▸ Excerpt provided:
Strategic Forum 55

Institute for National
Strategic Studies - Strategic Forum

Number 55, November 1995

NATO Enlargement:

Sailing between Scylla and Charybdis

by Hans Binnendijk

Conclusions

The NATO enlargement process faces two dangers. The first is that enlargement will proceed too fast. If we move too fast, enlargement could upset a very delicate political process underway in Russia. This has been Europe's concern this year.

The other danger is that if we slow the process too much, we will lose momentum and the process will stall. This may be Europe's concern next year.

NATO needs an enlargement plan that sails deftly between this Scylla and Charybdis.

What Can We Learn from History?

History teaches us the importance of Central and Eastern Europe to world peace. Two World Wars and the Cold War were fought this century primarily over the territory between Germany and Russia.

There have been four previous enlargements of NATO. The lesson is that previously countries either have joined in steps or with conditions.

Recent history tells us that the U.S./NATO decision to enlarge was made in phases and without a clear consensus:

Partnership for Peace a Success

In less than two years, PFP has become a true success. It is no longer seen by most partners as a second best alternative to NATO membership, but as a practical way to modernize their armed forces and to become more interoperable with NATO forces.

▸ Given problem 1: Reproduce the passage of the NATO enlargement article that starts at "by Hans Binnendijk" and ends at "Learn from History?".
▸ Given problem 2:
Answer these questions from the NATO enlargement article:
(a) How many previous enlargements of NATO does the article mention?
(b) Within what length of time does the article say Partnership for Peace became a success?
(c) Which conflicts does the article say were fought this century mainly over the territory between Germany and Russia?

▸ Data listing:
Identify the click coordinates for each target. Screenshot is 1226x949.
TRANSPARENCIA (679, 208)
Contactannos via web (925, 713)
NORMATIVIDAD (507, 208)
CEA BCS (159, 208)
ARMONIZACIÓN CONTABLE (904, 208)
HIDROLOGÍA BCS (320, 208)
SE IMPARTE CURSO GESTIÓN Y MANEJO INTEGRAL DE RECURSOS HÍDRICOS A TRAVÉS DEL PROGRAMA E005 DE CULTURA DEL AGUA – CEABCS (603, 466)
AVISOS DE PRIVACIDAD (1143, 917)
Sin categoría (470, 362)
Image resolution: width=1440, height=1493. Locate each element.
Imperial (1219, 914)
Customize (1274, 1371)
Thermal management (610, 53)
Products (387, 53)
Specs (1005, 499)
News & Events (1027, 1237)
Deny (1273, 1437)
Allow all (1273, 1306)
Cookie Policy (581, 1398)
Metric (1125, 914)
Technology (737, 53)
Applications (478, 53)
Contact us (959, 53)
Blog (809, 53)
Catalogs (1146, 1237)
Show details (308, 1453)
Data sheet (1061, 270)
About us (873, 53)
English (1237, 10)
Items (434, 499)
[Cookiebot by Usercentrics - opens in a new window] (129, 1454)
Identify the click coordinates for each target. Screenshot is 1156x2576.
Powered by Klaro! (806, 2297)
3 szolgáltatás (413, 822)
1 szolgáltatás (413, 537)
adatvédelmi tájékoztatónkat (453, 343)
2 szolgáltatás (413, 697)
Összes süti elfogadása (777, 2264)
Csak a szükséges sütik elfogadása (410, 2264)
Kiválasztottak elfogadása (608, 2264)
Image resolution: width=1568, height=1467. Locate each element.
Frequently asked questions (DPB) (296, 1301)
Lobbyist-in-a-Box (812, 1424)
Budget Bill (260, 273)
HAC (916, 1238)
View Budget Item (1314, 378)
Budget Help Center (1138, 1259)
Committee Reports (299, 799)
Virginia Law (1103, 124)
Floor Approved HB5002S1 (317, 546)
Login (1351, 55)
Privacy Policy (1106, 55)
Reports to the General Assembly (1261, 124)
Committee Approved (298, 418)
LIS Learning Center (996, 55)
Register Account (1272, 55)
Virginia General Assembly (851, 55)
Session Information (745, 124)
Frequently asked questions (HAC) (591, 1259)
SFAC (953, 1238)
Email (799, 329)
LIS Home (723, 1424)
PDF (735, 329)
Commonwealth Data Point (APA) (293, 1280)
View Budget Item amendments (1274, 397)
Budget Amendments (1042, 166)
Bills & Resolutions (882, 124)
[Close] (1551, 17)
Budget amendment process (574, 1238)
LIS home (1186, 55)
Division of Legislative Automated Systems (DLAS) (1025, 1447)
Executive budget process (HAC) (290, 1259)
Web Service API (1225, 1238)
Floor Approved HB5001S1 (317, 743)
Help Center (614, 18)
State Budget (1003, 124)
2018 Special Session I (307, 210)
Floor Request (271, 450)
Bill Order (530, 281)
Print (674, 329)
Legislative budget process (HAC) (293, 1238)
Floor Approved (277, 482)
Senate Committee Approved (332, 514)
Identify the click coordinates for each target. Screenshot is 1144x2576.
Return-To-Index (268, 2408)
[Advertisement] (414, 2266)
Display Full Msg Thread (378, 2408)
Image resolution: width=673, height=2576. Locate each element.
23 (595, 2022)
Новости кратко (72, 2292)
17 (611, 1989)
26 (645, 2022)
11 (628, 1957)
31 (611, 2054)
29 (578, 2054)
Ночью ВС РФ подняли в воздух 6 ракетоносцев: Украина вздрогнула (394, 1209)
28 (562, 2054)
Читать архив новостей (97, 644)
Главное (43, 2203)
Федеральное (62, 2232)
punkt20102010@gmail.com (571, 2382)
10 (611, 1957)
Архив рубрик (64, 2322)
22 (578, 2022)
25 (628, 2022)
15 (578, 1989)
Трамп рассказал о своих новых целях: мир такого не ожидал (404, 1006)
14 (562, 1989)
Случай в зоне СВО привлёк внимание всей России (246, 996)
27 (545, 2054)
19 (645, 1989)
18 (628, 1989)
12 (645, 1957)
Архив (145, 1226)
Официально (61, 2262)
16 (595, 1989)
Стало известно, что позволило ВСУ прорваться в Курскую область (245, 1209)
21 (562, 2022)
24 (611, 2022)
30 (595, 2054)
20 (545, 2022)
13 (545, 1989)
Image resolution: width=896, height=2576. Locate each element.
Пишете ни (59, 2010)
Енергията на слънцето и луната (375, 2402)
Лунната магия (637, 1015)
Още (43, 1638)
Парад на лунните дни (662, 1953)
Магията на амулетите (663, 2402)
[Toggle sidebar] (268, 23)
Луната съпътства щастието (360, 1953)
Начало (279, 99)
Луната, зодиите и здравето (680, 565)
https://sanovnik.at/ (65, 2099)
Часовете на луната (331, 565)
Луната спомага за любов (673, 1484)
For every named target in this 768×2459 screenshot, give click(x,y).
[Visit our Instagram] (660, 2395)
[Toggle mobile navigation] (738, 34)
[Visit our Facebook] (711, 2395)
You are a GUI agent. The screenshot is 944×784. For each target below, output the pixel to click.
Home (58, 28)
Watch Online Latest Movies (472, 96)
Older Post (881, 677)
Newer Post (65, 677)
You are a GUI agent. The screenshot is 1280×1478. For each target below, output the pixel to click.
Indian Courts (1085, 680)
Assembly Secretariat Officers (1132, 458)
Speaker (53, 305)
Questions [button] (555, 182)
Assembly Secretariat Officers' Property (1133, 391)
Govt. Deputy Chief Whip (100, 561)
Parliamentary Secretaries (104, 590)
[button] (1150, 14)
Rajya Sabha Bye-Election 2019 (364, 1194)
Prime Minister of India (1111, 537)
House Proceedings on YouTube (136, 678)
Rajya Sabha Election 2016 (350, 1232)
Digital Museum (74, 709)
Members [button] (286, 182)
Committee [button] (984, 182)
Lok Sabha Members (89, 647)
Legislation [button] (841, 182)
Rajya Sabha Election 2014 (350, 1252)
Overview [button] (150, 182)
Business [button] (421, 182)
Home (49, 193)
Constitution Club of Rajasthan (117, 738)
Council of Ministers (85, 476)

▸ Complete answer 1:
by Hans Binnendijk

Conclusions

The NATO enlargement process faces two dangers. The first is that enlargement will proceed too fast. If we move too fast, enlargement could upset a very delicate political process underway in Russia. This has been Europe's concern this year.

The other danger is that if we slow the process too much, we will lose momentum and the process will stall. This may be Europe's concern next year.

NATO needs an enlargement plan that sails deftly between this Scylla and Charybdis.

What Can We Learn from History?

▸ Complete answer 2:
(a) Four.
(b) Less than two years.
(c) Two World Wars and the Cold War.